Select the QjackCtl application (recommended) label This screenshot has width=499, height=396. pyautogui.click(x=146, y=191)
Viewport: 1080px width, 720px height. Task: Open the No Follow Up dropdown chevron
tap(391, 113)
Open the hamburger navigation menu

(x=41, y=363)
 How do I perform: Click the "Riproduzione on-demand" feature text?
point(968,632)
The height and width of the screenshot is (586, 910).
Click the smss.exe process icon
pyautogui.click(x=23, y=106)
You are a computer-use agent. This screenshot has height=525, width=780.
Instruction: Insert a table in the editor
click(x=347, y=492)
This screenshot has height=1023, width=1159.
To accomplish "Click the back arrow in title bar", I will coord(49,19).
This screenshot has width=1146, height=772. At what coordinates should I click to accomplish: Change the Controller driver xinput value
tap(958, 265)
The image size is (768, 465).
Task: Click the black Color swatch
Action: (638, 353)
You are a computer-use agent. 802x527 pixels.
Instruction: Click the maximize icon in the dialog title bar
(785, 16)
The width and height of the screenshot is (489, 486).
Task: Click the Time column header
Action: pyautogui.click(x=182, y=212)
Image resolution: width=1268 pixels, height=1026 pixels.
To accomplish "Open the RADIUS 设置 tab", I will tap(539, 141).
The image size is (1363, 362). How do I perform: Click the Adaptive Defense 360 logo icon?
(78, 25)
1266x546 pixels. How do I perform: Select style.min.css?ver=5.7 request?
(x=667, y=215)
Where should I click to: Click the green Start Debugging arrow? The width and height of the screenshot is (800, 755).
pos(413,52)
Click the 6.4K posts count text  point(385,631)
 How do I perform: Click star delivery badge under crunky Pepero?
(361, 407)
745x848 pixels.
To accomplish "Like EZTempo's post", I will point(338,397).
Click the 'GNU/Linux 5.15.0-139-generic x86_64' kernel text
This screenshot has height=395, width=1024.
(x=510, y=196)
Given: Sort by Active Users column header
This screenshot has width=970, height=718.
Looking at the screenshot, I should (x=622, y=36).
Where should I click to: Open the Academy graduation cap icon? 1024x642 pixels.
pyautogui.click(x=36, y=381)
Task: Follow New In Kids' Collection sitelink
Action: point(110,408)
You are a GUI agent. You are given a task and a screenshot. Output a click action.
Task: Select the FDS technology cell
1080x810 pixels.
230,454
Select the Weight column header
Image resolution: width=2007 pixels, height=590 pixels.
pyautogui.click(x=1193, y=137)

=======

# [TASK TO CARRY OUT]
Copy the records above exactly, beginning at the line that contains "Click the smss.exe process icon" and stopping after the line that contains "Click the 6.4K".

# [WRITTEN RESPONSE]
Click the smss.exe process icon
pyautogui.click(x=23, y=106)
You are a computer-use agent. This screenshot has height=525, width=780.
Instruction: Insert a table in the editor
click(x=347, y=492)
This screenshot has height=1023, width=1159.
To accomplish "Click the back arrow in title bar", I will coord(49,19).
This screenshot has width=1146, height=772. At what coordinates should I click to accomplish: Change the Controller driver xinput value
tap(958, 265)
The image size is (768, 465).
Task: Click the black Color swatch
Action: (638, 353)
You are a computer-use agent. 802x527 pixels.
Instruction: Click the maximize icon in the dialog title bar
(785, 16)
The width and height of the screenshot is (489, 486).
Task: Click the Time column header
Action: pyautogui.click(x=182, y=212)
Image resolution: width=1268 pixels, height=1026 pixels.
To accomplish "Open the RADIUS 设置 tab", I will tap(539, 141).
The image size is (1363, 362). How do I perform: Click the Adaptive Defense 360 logo icon?
(78, 25)
1266x546 pixels. How do I perform: Select style.min.css?ver=5.7 request?
(x=667, y=215)
Where should I click to: Click the green Start Debugging arrow? The width and height of the screenshot is (800, 755).
pos(413,52)
Click the 6.4K posts count text  point(385,631)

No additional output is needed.